Berto mengerutkan keningnya, Ia meletakkan kembali botol kaca yabg ada di tangannya. Ia melangkah mendekati Karina yang berdiri tidak jauh darinya.
"Pete? bukankah itu makanan yang bau?" tanya Berto dengan sungguh-sungguh.
Meskipun ia sudah lama di Indonesia akan tetapi Berto belum pernah memasaknya. Ia pernah melihatnya di supermarket market. Namun, ia tidak pernah menyentuhnya.
"Apa Paman pernah memakannya?" Karina balik bertanya pada Berto.
"Aku yang duluan bertanya, jawab dulu."
"Hem ...bau sih, tapi itu adalah kenikmatan yang hakiki. Bagaimana aku menjelaskannya, aku lebih memilih sambal terasi pake Pete dari pada sepiring spaghetti bolognese," jawab Karina dengan mata berbinar, ia benar benar membayangkan sambal itu ada di hadapannya.
"Apa seenak itu?"
Karina mengangguk cepat.
"Apa Paman mau memasaknya untukku?"
"Tidak, makanan yang keluar dari dapurku haruslah makanan sehat. Aku tidak mau memasak sesuatu yang aku belum tahu kadar gizinya!" tegas Berto.
"Itu sangat sehat Paman, itu bisa membahagiakan jiwa dan lambung kita," ujar Karina penuh kesungguhan.
"Kau ada-ada saja." Berto menggelengkan kepalanya, ia pun beranjak dari sisi Karina untuk melanjutkan perkerjaannya.
Seer
Karina merasakan cairan kental itu keluar dari rahimnya. Ia begitu sibuk membicarakan pete sampai tujuan utamanya. Karina meremas ujung kemeja yang dipakainya. Takut, tapi dia juga sangat membutuhkannya.
"Paman, apa aku boleh meminjam ponselmu?" tanya Karina dengan gugup.
"Untuk apa?"
"Aku ingin menghubungi temanku, ada barang milikku yang belum ia kembali dan aku membutuhkannya sekarang," bohongnya pada Berto. Sebenarnya Karina tidak ingin membohongi pria yang sudah begitu baik kepadanya itu. Namun, Karina tidak punya pilihan lain.
"Ini," Berto menyodorkan ponsel miliknya.
Karina menatap pria itu dengan matanya yang berkaca-kaca. Ia sungguh sangat terharu. Karina sangat bersyukur bertemu dengan orang-orang yang sangat baik disekitarnya.
Grep
"Terima kasih Paman." Karina memeluk erat tubuh pria itu.
"Sama-sama, cepat lepaskan aku. Aku harus segera membereskan perkerjaanku," kilah Berto.

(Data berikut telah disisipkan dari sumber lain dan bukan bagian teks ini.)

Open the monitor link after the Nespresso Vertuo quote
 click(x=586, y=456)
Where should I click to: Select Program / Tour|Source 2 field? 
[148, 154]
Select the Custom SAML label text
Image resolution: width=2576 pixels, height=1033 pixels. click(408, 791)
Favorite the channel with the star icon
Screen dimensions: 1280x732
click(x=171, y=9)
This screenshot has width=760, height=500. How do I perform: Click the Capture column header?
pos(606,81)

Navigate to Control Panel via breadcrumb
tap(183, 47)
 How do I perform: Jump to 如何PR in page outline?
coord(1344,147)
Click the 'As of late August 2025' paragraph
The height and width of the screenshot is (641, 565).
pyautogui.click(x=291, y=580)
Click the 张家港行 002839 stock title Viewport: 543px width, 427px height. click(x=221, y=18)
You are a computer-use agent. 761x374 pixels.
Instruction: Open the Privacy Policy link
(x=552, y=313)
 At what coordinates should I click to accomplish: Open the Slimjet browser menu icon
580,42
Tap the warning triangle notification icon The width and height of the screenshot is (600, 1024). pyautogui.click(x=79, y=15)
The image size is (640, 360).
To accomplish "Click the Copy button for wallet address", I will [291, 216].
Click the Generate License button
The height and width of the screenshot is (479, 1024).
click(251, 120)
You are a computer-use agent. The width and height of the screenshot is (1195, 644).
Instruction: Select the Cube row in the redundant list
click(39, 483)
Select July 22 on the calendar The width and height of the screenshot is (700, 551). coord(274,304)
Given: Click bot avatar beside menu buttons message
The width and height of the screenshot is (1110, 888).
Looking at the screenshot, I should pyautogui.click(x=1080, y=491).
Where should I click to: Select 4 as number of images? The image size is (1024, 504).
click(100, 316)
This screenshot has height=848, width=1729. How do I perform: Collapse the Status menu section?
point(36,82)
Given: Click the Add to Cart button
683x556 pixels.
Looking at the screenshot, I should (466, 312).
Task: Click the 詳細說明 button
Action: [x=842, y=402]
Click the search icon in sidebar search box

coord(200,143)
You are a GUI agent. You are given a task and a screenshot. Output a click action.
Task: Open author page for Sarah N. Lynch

Ia sebenarnya hanya tidak ingin mendapatkan masalah karena Karina memeluknya. Mansion ini di penuhi oleh cctv, Berto akan mendapatkan masalah kalau sampai Eldric melihatnya.
Karina segera melerai pelukannya. Ia menyengir kuda, lalu mengambil ponsel yang ada di tangan Berto. Dengan secepat kilat ia mengirimkan pesan pada sahabatnya. Setelah Tiwi membalas pesannya, Karina pun bernafas lega.
"Terima kasih Paman." Karina mengembalikan ponsel milik Berto.
"Apa sudah selesai?"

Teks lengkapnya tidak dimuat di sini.